PDF Modules

The folder Engines->Pdf in the Standard subset contains Modules that performs specific tasks for the PDF Engine 3.0:

PDF 1:1 Compare

The Module PDF 1:1 Compare allows you to compare two PDF files.

The PDF Engine 3.0 performs a visual comparison between the two files.

  • If the similarity between the two files is above a certain percentage, the TestCase passes.

  • If the similarity between the two files is below the expected value, the TestCase fails.

The Module has the following ModuleAttributes:

ModuleAttribute

Description

Reference File

Full path to the first PDF file, including the file name and extension.

Reference File Password

Password to open the first PDF file.

Target File(s)

Specify which file(s) you want to compare to the Reference File.

To compare the contents to a single target file, choose one of these options:

  • Use the file selector next to the TestStepValue field and select the file.

  • Enter the complete path to the PDF file. For example, C:\MyPDFs\file1.pdf.

To compare the contents to multiple target files, choose one of these options:

  • Use the file selector next to the TestStepValue field and select the files.
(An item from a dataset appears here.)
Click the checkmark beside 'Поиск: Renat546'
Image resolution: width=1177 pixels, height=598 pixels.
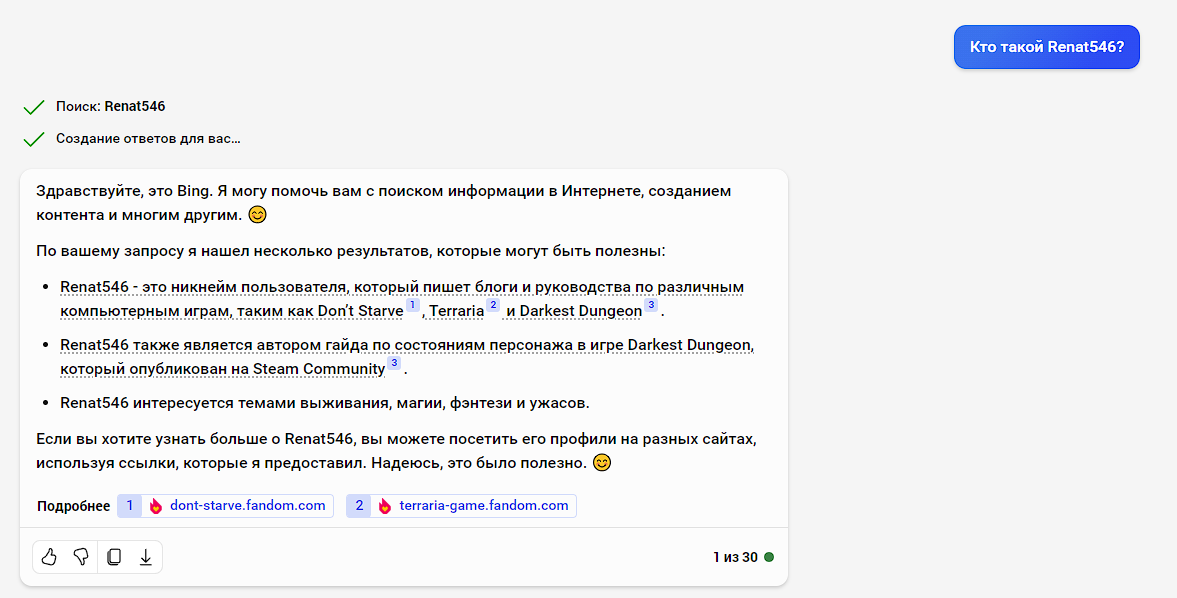point(34,107)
  • Enter the path to a folder which contains all target files. For example, C:\MyPDFs.

  • Enter the complete path to each target file, separated by semicolon (;) . For example, C:\MyPDFs\file1.pdf;C:\MyPDF\file2.

Target File Password(s)

Password(s) for decrypting the Target File(s). To specify multiple passwords, use a semicolon (;) as a separator.

Moreover, note the following:

  • The number of passwords must match the number of PDF files you specify as Target File(s).

  • If you specify folder paths as Target File(s), the same password(s) applies to all PDF files within each specified folder.

Accuracy [%]

Specify the minimum similarity in percent between the two files.

Comparison Type

Specifies the type of comparison that you want to perform:

  • Full Text Content: Compares the entire text content of the files at once, regardless of the text position in a page. Note that only well-formed text is used for the comparison, meaning OCR text recognition is not supported.

  • Page by Page Text: Compares the entire text content of the files, where each page is compared against its corresponding page in the other file(s).

  • Page by Page Image (default): Compares the visual content of the files, where each page is compared against its corresponding page in the other file(s).

Additionally, you can tell Tosca to ignore whitespaces. To do so, use the setting Ignore whitespace in text-only comparison.

Excluded Pages

Optionally, specify the pages that you want to exclude from the comparison.

To specify a page range, use a hyphen (-). To specify multiple pages or page ranges, use a semicolon (;).

Excluded Areas

Optionally, specify areas in your PDF files that you want to exclude from the comparison. The following ModuleAttributes apply for each excluded area:

  • Area to Exclude > Dimensions contains the dimension coordinates respective to the excluded area. For information on how to get these dimensions, see "Exclude areas from the comparison".

  • Area to Exclude > Page(s) specifies in which pages of the document the excluded area is. To specify a page range, use a hyphen (-). To specify multiple pages or page ranges, use a semicolon (;).

Excluded Text

Optionally, specify patterns of text that you wish to exclude from the comparison. You can use regular expressions to specify unique patterns, if needed. We recommend you use Regular Expressions 101 to verify your regular expressions.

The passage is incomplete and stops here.